Innymi słowy pomysł był taki, by afera Volkswagena stałaby się skandalem dla całej branży motoryzacyjnej, co bardzo pomogłoby niemieckiemu koncernowi. Samochody Fiata, Hyundaia oraz innych producentów zostały przetestowane przez inżynierów VW w głównej siedzibie grupy w Wolfsburgu. Testy przeprowadzano od końca 2015 do początku 2016 roku. Inżynierowie musieli rozwiązać skomplikowaną zagadkę: VW przyznał się do instalacji oprogramowania manipulującego testami emisji w 11 mln samochodów. Oprogramowanie miało za zadanie włączanie trybu niskiej emisji w laboratorium. Skoro przepisy były zbyt uciążliwe dla niemieckich inżynierów, to co z problemem zrobiła konkurencja? VW odmówił komentarza w tego sprawie tego nieodnotowanego epizodu. Ale prawie trzy lata po wybuchu Dieselgate, Volkswagen nadal jest jedynym producentem, który przyznał się w sądzie do manipulacji testami emisji NOx oraz oszustwa organów regulacyjnych. Wysokość odszkodowań przekroczyła 30 miliardów dolarów.

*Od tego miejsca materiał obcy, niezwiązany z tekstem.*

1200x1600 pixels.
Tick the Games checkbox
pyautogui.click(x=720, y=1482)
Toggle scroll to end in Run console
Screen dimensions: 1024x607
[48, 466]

Akcje serwisowe mające na celu „naprawę” lub „modyfikację” oprogramowania kontrolującego emisję spalin, od tamtego czasu stały się regularnym zjawiskiem. Europa nie podjęła zdecydowanych działań, aby karać – a tym samym zniechęcać do wykorzystywania prawnych sztuczek do podważania testów. Dlatego też problem nadal istnieje – mówi William Todts, dyrektor wykonawczy Europejskiej Federacji Transportu i Środowiska, grupy zajmującej się czystą energią. Krytycy systemu UE twierdzą, że niezależność i motywacja władz krajowych są wątpliwe. Na przykład niemiecki urząd ds. Transportu KBA, ma trudności z nałożeniem miliardów euro kar na przemysł motoryzacyjny zatrudniający 800 000 osób w tym kraju.
Testy emisji w UE przechodzą obecnie stopniową przemianę. Proste testy laboratoryjne w ramach nowego europejskiego cyklu opracowanego po raz pierwszy dziesiątki lat temu, które T & E opisuje jako „całkowicie zdyskredytowane” zastępuje się dłuższymi, zaprojektowanymi w celu lepszego odzwierciedlenia warunków drogowych. Nowy system daje Komisji uprawnienia do sprawdzania samochodów, które już trafiły na drogi. W przypadku niezgodności, KE może karać producentów kwotą do 30 000 euro za samochód. Krytycy twierdzą, że działania Brukseli są niewystarczające.
„Załatali kilka dziur, sprawili, że cykl jest bardziej agresywny, ale i tak jest wciąż łagodniejszy niż rzeczywiste warunki jazdy”
– mówi Molden.
Bruksela prowadzi też dochodzenie w sprawie kartelu niemieckich producentów samochodów w zakresie innych technologii, takich jak wielkość zbiorników AdBlue, czyli rozwiązania mającego na celu zneutralizowanie emisji dla samochodów z silnikiem Diesla.